[Opening Given records section]

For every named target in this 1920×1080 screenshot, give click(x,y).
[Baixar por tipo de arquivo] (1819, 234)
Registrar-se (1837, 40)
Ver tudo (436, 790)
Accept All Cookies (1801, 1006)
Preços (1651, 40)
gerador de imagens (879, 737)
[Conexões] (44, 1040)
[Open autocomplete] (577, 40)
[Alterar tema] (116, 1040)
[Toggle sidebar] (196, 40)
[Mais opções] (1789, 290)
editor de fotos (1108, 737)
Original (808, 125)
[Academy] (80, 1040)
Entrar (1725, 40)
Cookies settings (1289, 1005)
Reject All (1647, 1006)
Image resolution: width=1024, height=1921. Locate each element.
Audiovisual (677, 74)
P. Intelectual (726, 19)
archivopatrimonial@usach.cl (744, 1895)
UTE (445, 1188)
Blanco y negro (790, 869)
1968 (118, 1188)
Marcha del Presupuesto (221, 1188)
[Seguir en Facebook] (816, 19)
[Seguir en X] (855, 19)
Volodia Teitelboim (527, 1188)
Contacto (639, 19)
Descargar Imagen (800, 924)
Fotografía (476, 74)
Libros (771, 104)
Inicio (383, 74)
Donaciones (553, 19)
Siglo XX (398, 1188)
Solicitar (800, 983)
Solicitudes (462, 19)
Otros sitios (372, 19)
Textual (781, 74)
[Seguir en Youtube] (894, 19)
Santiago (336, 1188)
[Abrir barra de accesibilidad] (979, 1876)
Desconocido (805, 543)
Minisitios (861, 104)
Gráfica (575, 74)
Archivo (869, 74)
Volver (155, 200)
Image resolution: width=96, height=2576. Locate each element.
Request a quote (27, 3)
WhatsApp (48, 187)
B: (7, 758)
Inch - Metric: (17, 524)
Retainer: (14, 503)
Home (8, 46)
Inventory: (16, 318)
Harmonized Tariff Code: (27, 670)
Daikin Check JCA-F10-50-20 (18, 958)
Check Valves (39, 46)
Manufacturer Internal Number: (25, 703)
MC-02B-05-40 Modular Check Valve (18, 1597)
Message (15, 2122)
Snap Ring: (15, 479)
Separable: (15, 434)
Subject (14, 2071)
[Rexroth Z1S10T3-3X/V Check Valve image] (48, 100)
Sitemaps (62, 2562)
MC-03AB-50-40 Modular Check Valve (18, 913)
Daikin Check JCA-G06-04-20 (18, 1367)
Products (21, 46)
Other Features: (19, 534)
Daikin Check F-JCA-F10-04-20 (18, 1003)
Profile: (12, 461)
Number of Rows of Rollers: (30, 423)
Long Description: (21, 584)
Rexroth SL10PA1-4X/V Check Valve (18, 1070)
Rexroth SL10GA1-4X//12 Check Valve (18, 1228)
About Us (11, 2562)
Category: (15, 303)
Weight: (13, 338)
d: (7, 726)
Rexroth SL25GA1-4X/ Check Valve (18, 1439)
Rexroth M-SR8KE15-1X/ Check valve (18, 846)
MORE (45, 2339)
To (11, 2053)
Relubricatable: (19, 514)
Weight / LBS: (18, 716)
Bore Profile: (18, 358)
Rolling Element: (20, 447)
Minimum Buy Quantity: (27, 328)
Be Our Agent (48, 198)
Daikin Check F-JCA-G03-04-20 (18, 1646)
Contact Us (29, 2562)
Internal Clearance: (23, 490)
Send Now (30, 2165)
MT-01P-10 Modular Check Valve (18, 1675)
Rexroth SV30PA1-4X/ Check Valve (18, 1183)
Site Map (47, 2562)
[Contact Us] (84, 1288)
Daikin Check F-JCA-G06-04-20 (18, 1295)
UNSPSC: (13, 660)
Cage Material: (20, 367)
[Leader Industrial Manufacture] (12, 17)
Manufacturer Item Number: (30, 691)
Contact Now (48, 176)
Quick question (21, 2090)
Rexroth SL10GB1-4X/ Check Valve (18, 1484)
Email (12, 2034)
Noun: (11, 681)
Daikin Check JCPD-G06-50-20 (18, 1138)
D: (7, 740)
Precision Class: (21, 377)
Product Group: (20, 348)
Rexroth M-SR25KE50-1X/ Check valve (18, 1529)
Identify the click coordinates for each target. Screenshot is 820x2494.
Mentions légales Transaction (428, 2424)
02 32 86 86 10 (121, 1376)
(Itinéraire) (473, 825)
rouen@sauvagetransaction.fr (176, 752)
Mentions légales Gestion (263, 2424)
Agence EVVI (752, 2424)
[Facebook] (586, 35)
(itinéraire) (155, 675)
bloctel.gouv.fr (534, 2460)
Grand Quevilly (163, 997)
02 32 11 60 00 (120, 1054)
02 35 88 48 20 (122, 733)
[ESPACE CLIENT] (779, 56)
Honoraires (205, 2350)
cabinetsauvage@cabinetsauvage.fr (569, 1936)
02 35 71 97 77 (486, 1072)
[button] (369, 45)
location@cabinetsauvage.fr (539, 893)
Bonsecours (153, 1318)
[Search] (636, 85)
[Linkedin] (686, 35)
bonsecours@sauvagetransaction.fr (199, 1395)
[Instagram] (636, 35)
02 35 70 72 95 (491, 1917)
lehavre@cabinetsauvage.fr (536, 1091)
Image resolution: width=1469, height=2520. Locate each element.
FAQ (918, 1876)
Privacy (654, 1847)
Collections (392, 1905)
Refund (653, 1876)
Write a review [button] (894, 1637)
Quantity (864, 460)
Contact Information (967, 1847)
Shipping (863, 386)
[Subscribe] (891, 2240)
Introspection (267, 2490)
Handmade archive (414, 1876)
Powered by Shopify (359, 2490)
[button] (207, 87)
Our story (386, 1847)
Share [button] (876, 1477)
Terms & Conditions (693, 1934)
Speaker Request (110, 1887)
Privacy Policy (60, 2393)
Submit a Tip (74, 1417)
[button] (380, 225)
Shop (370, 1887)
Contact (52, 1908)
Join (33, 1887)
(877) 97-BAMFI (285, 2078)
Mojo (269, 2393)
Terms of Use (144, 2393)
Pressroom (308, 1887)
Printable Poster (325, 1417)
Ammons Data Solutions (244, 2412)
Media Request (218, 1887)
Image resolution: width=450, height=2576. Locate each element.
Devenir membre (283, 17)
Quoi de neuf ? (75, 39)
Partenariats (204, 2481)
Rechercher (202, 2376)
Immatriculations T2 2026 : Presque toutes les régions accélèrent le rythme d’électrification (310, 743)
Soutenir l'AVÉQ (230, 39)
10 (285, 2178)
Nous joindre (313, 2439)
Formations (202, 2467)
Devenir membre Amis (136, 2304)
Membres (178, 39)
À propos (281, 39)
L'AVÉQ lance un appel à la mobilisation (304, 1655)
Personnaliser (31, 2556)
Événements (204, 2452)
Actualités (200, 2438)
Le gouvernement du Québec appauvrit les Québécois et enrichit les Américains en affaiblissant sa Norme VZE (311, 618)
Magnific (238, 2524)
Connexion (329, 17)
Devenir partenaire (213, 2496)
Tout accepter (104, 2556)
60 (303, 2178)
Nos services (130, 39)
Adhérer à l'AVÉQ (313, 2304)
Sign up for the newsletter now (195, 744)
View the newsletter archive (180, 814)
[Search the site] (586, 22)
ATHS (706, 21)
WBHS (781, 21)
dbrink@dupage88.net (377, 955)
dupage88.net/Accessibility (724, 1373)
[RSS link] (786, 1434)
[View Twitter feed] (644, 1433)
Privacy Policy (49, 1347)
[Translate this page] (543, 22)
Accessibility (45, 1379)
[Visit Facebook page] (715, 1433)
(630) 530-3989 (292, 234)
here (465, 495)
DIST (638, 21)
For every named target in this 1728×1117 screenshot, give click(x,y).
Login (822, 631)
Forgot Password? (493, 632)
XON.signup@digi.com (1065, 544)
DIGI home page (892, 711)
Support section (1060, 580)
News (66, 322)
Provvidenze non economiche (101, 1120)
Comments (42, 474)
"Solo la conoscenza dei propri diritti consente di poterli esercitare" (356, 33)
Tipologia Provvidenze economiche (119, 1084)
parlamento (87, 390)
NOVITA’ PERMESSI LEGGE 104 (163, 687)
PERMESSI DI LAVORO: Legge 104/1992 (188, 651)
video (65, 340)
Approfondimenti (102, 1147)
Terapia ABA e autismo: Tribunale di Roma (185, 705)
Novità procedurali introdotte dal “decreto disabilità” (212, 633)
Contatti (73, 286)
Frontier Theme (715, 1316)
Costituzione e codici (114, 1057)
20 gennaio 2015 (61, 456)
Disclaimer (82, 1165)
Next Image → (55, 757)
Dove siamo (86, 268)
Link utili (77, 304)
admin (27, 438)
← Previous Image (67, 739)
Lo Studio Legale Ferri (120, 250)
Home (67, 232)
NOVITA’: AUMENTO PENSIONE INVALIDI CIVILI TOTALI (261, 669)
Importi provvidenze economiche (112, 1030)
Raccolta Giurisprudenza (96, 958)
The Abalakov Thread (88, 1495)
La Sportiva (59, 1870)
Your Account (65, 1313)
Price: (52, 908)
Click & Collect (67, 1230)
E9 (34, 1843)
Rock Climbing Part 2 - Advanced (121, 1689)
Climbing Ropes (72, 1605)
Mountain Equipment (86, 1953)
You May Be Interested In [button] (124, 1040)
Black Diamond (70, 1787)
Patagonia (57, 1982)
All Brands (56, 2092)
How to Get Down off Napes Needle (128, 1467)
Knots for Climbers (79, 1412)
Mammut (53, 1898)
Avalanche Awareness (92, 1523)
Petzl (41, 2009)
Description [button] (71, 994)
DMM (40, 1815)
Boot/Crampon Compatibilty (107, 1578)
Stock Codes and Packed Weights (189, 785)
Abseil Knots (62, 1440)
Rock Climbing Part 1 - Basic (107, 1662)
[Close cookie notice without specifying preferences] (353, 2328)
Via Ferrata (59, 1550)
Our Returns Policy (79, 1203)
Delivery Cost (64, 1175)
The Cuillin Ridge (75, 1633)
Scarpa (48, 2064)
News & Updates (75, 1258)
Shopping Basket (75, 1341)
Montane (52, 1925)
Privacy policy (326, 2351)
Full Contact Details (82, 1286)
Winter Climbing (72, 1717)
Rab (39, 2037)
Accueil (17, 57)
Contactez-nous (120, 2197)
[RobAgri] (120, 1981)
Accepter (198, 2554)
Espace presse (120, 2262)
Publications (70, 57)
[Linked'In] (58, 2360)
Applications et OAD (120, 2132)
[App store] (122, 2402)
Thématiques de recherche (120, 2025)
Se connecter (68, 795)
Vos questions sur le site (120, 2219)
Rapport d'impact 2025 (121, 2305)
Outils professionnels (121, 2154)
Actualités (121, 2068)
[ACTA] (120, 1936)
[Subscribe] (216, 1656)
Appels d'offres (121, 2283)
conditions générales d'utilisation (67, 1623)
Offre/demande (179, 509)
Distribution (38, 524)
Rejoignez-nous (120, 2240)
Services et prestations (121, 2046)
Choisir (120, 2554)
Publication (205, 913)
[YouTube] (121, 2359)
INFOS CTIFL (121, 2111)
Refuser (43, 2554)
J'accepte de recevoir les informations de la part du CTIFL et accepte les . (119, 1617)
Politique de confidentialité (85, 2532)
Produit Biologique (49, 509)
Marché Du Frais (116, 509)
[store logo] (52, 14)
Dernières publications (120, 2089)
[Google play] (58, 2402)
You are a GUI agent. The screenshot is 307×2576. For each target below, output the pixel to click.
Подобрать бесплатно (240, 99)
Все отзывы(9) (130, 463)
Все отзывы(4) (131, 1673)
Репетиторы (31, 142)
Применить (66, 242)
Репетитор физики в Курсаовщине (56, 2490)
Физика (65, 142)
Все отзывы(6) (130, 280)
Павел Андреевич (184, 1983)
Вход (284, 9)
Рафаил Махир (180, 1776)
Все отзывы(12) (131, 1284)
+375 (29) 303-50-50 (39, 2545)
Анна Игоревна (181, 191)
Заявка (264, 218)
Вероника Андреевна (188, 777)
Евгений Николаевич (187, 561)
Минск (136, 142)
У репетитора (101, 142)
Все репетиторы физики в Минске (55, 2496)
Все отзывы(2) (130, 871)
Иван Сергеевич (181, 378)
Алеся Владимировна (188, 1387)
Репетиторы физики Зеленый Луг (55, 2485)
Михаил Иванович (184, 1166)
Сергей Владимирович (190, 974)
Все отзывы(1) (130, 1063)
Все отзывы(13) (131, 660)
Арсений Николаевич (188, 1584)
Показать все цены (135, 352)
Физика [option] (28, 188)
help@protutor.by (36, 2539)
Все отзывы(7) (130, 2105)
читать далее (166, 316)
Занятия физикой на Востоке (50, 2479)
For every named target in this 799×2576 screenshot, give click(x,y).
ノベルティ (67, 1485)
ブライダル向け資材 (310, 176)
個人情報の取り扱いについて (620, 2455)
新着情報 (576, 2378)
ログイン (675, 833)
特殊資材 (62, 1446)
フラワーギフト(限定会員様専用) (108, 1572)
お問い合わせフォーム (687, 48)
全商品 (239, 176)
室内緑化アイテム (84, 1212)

[Closing Given records section]

Exercise instructions:
The answer should be a number alone: how many lines of the entries hold the word "Cookies"?

Answer space:
2